Affirm / shparkley

Spark implementation of computing Shapley Values using monte-carlo approximation

BSD 3-Clause "New" or "Revised" License

74 stars 15 forks source link

PicklingError: Could not serialize object: TypeError: can't pickle _abc_data objects #5

Open saichaitanyamolabanti opened 2 years ago

saichaitanyamolabanti commented 2 years ago

I wanted to try out this package, because this implements pyspark version of shapley value generations. So, I just copy pasted "simple.ipynb" file into my environment to just observe everything basic is working alright or not, but able to see code is breaking at input cell [32]. Attached are the screenshots, could anyone please look into them?

saichaitanyamolabanti commented 2 years ago

@ijoseph @kevinwang @variablenix @prasad-kamat please help

ijoseph commented 2 years ago

Wow, we really should have pinned (and pip compileed, too) our requirements file below.
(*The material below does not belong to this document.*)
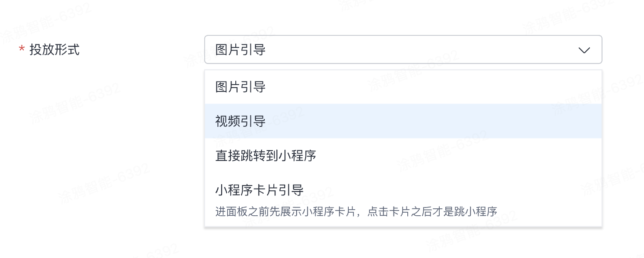
Task: Set delivery format to 小程序卡片引导
Action: click(x=259, y=190)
Let me see if I can get something working and try to update the below. https://github.com/Affirm/shparkley/blob/master/examples/requirements.txt

ijoseph commented 2 years ago

Alright, @saichaitanyamolabanti can you please try to pull this https://github.com/Affirm/shparkley/pull/7 PR, then pip install -r examples/macos-py3.10-requirements.txt if you happen to have macOS and an empty python 3.10 environment, pip install -r examples/requirements.in otherwise? That particular set of third-party requirements worked for me.
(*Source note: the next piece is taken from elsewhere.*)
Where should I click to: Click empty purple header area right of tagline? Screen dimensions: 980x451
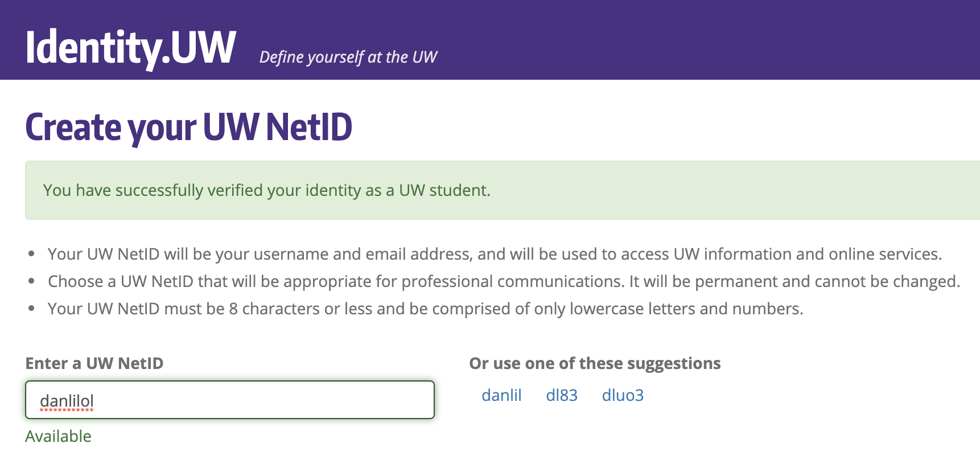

saichaitanyamolabanti commented 2 years ago

Hey @ijoseph, I've noticed to install few libraries as per your comments and began installing them, mainly the install and import of cloudpickle. Here are my observations, I can still find some errors, please help !!

Scenario-1 import cloudpickle

import pyspark.serializers

pyspark.serializers.cloudpickle = cloudpickle

then row = dataset.filter(dataset.xxxx == '5').rdd.first() is working fine

Scenario-2: import cloudpickle import pyspark.serializers pyspark.serializers.cloudpickle = cloudpickle then row = dataset.filter(dataset.xxxx == '5').rdd.first() is throwing below error

saichaitanyamolabanti commented 2 years ago

then tried to pull those import of cloudpicklet and spark.serializers down below the investigation row like: row = dataset.filter(dataset.xxxx == '5').rdd.first() import cloudpickle import pyspark.serializers pyspark.serializers.cloudpickle = cloudpickle

but, still able to see error like - cloudpickle doesn't have the method 'print_exec'

saichaitanyamolabanti commented 2 years ago

@ijoseph Or you can consider this scenario: I've tried the same simpl.ipynb example by installing 'cloud pickle' library and by also importing pyspark.serializers and setting up with cloudpickle like below: import cloudpickle import pyspark.serializers pyspark.serializers.cloudpickle = cloudpickle

getting this error, please help !!:

saichaitanyamolabanti commented 2 years ago

@ijoseph @kevinwang @variablenix @prasad-kamat any help ?

m-aciek commented 2 years ago

Isn't it this issue? It looks like it's solved in pyspark 3.0.0 (PR). So maybe it would be enough to set the lower bound for pyspark dependency in setup.py?

REQUIRED_PACKAGES = [
    …,
    'pyspark>=3.0.0',
]